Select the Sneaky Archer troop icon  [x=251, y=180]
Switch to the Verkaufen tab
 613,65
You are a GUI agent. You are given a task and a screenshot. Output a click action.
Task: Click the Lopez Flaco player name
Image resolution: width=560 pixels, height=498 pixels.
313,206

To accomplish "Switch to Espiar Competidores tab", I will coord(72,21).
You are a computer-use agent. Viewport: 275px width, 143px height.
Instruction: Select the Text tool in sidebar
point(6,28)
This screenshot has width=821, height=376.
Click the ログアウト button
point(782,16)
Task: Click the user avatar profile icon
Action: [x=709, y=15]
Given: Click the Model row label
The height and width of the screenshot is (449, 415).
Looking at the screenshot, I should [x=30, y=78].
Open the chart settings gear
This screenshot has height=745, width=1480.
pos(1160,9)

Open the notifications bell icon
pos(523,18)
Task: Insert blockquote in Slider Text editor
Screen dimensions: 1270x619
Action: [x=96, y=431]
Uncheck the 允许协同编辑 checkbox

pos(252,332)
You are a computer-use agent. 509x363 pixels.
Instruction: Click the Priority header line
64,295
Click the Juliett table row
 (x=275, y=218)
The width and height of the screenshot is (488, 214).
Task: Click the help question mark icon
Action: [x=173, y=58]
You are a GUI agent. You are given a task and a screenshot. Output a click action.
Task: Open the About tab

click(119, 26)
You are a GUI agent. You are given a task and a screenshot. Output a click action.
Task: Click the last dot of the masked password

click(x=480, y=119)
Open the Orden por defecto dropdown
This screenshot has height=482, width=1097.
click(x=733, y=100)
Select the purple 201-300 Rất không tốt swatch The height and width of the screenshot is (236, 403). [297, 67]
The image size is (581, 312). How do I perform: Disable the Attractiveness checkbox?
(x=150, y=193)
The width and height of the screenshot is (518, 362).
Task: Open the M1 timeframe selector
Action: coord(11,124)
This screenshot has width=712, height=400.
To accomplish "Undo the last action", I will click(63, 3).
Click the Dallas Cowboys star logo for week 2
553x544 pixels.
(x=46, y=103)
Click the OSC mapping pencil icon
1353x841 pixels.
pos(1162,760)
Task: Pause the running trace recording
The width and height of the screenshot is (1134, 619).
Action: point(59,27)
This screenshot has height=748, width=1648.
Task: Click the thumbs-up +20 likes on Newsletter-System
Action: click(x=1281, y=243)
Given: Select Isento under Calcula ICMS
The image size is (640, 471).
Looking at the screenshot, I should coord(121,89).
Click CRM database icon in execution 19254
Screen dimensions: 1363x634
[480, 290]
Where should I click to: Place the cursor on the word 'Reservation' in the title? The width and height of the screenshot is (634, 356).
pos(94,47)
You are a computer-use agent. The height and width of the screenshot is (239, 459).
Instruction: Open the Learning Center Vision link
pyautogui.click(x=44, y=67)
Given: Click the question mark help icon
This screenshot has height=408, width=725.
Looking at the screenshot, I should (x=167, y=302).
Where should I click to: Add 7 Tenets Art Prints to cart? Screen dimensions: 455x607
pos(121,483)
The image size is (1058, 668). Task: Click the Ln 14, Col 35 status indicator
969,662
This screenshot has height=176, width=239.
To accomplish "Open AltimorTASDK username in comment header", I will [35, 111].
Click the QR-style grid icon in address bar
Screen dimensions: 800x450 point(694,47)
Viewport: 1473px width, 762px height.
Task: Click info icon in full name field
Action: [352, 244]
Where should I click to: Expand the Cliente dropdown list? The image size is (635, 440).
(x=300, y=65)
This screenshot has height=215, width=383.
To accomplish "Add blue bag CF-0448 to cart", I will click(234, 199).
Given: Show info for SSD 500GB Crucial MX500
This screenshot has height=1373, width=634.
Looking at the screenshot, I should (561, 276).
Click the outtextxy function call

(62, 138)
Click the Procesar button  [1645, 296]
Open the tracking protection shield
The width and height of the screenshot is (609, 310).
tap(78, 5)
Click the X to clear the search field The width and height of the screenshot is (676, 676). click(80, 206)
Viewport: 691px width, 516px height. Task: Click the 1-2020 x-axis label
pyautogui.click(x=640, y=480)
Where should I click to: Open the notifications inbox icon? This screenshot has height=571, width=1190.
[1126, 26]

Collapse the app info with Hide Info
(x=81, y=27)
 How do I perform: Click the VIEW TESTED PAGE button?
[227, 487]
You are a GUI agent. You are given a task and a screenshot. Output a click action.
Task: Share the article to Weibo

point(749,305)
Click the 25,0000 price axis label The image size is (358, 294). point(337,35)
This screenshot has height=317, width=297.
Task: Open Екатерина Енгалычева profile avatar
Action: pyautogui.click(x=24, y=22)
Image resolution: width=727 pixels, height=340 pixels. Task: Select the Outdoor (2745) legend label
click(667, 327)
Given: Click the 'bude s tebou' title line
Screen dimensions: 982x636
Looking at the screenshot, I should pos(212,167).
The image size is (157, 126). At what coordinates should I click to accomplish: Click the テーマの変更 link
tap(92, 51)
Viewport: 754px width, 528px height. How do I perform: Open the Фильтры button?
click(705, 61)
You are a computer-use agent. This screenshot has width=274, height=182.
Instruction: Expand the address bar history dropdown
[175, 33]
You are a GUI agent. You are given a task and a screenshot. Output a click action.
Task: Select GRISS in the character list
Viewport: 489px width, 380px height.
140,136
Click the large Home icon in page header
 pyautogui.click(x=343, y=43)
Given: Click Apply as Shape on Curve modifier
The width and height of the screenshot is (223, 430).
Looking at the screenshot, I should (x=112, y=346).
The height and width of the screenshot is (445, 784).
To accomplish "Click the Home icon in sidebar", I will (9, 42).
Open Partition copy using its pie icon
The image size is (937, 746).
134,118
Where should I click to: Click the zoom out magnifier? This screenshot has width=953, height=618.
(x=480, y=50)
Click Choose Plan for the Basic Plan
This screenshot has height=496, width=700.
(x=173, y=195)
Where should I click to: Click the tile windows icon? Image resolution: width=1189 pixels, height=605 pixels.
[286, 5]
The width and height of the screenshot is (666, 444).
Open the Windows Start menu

....

▶ WORK REQUEST: Your answer is to contain exactly the lines from the one holding "Task: Select GRISS in the character list" to the end of the entries, with no other line.

▶ WRITTEN ANSWER:
Task: Select GRISS in the character list
Viewport: 489px width, 380px height.
140,136
Click the large Home icon in page header
 pyautogui.click(x=343, y=43)
Given: Click Apply as Shape on Curve modifier
The width and height of the screenshot is (223, 430).
Looking at the screenshot, I should (x=112, y=346).
The height and width of the screenshot is (445, 784).
To accomplish "Click the Home icon in sidebar", I will (9, 42).
Open Partition copy using its pie icon
The image size is (937, 746).
134,118
Where should I click to: Click the zoom out magnifier? This screenshot has width=953, height=618.
(x=480, y=50)
Click Choose Plan for the Basic Plan
This screenshot has height=496, width=700.
(x=173, y=195)
Where should I click to: Click the tile windows icon? Image resolution: width=1189 pixels, height=605 pixels.
[286, 5]
The width and height of the screenshot is (666, 444).
Open the Windows Start menu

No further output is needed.